The bodies of this latest horror had barely grown cold, but the arguments had begun. Even the comments, “It’s too early to debate politics and school shootings,” made my stomach turn. If we wait more than a couple of days, the argument will be too late to debate. It is too late. If we couldn’t do anything significant after Sandy Hook, why would we now?

Fingers point to too many guns, easy access, mental health issues, bullying, violent video games, transgenderism, poor parenting, God being removed from schools. The FBI, and local law enforcement are scrutinized and blamed…or accused of being part of a plot to take all of our guns. Some are legitimate but what have we done to fix it? Little.

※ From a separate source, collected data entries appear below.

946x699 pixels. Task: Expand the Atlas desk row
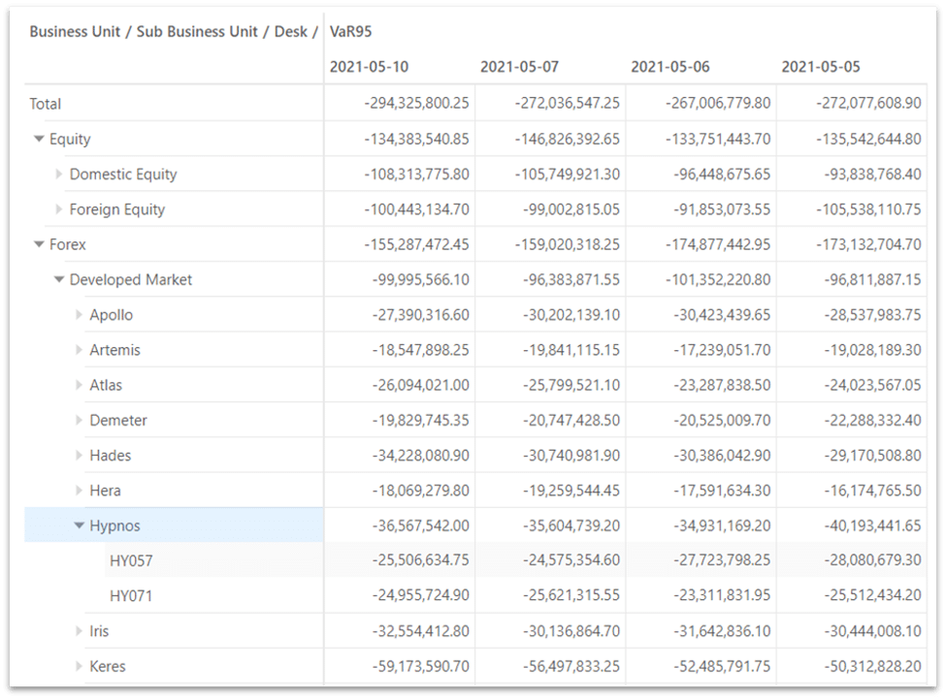(80, 385)
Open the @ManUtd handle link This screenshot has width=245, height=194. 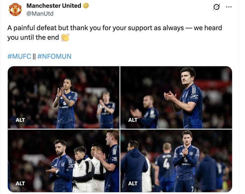(x=40, y=14)
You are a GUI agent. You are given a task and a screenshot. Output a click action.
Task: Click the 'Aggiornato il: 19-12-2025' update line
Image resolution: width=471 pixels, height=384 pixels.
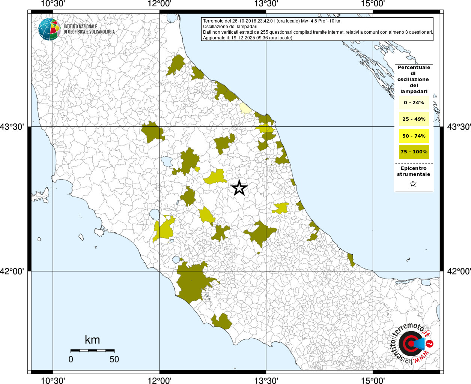pyautogui.click(x=247, y=38)
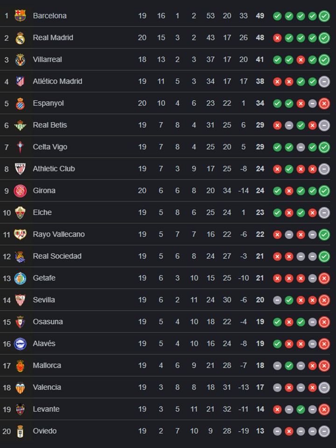Click the Real Madrid crest icon

[20, 38]
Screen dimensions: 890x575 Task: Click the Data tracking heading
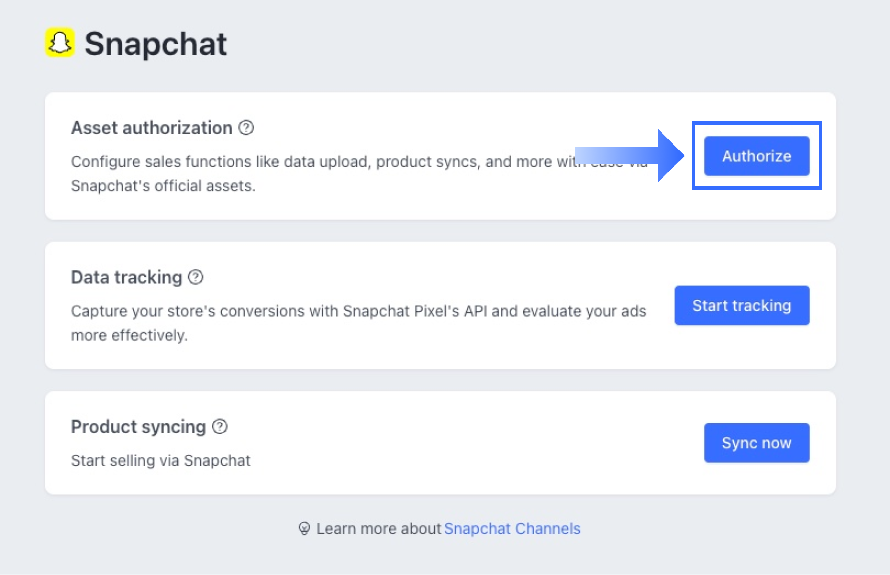pos(127,277)
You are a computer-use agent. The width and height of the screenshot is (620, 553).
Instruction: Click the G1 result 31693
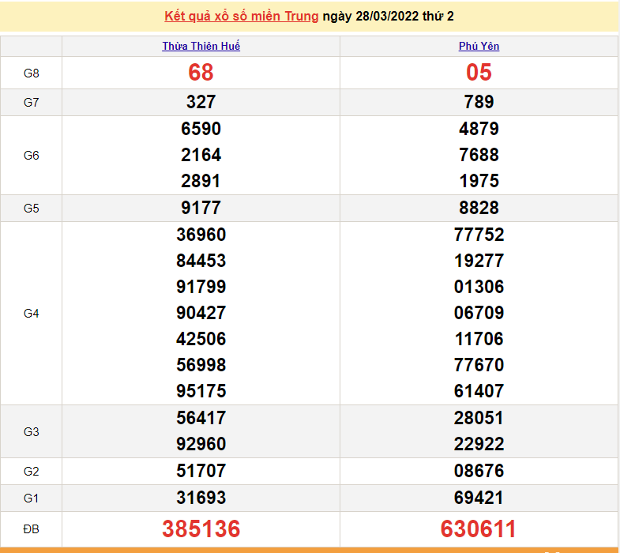point(201,498)
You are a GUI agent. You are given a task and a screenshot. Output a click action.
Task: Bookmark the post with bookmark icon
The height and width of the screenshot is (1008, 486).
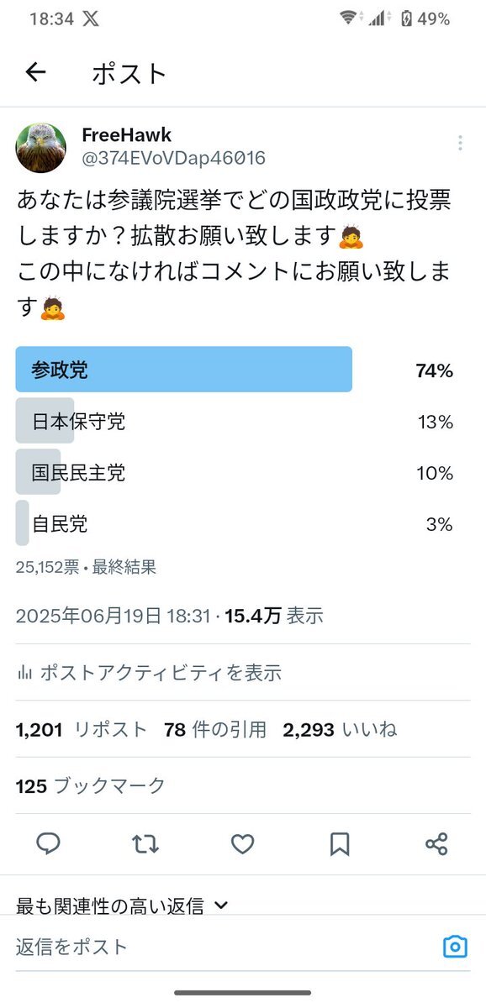(x=340, y=844)
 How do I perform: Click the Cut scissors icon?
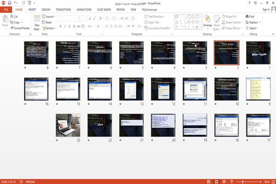(x=12, y=17)
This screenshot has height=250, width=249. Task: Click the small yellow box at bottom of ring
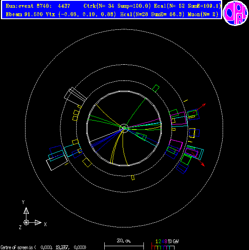(x=133, y=178)
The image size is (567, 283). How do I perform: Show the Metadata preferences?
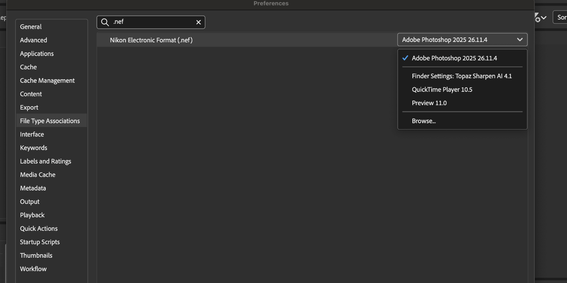click(33, 188)
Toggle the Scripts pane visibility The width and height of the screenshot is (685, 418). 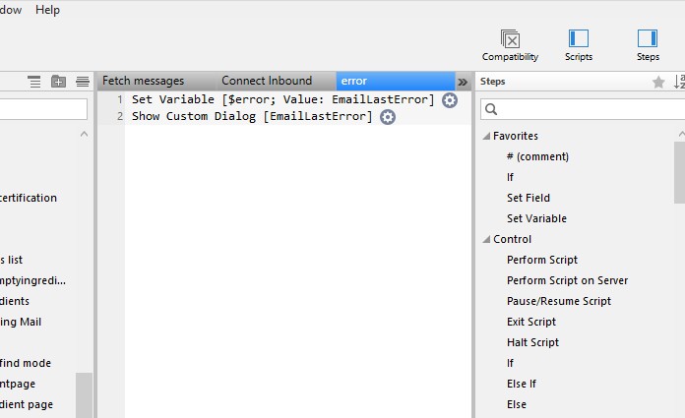pos(579,39)
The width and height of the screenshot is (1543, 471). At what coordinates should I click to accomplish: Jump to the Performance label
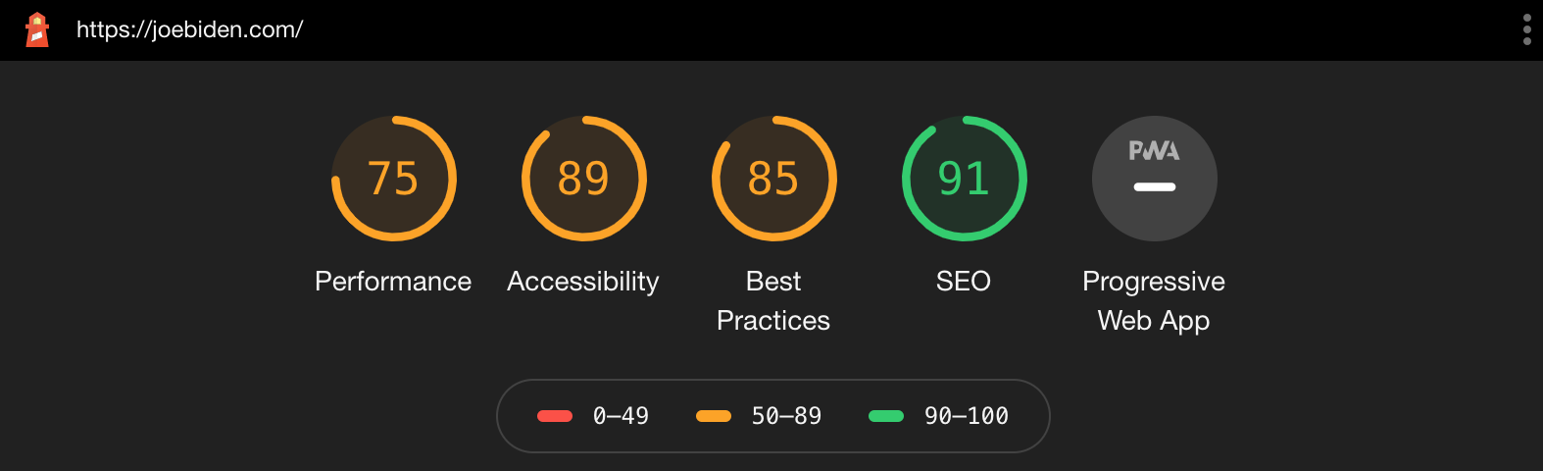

We use the same arguments and blame used the last time children and teacher’s bodies were torn asunder. The same arguments that have been used for the past quarter century. No, nothing will change until we change ourselves but that isn’t happening. We would rather debate death like our favorite football team’s next game and offer little more than thoughts and prayers.

Despite my best efforts to remain hopeful, I have grown cynical of the world I live in.  Hope seems to be the new buzz word for the political party I will vote for in November. In the state where I reside, I might as well stay home because the state will be red by a landslide. So much for my hopefulness.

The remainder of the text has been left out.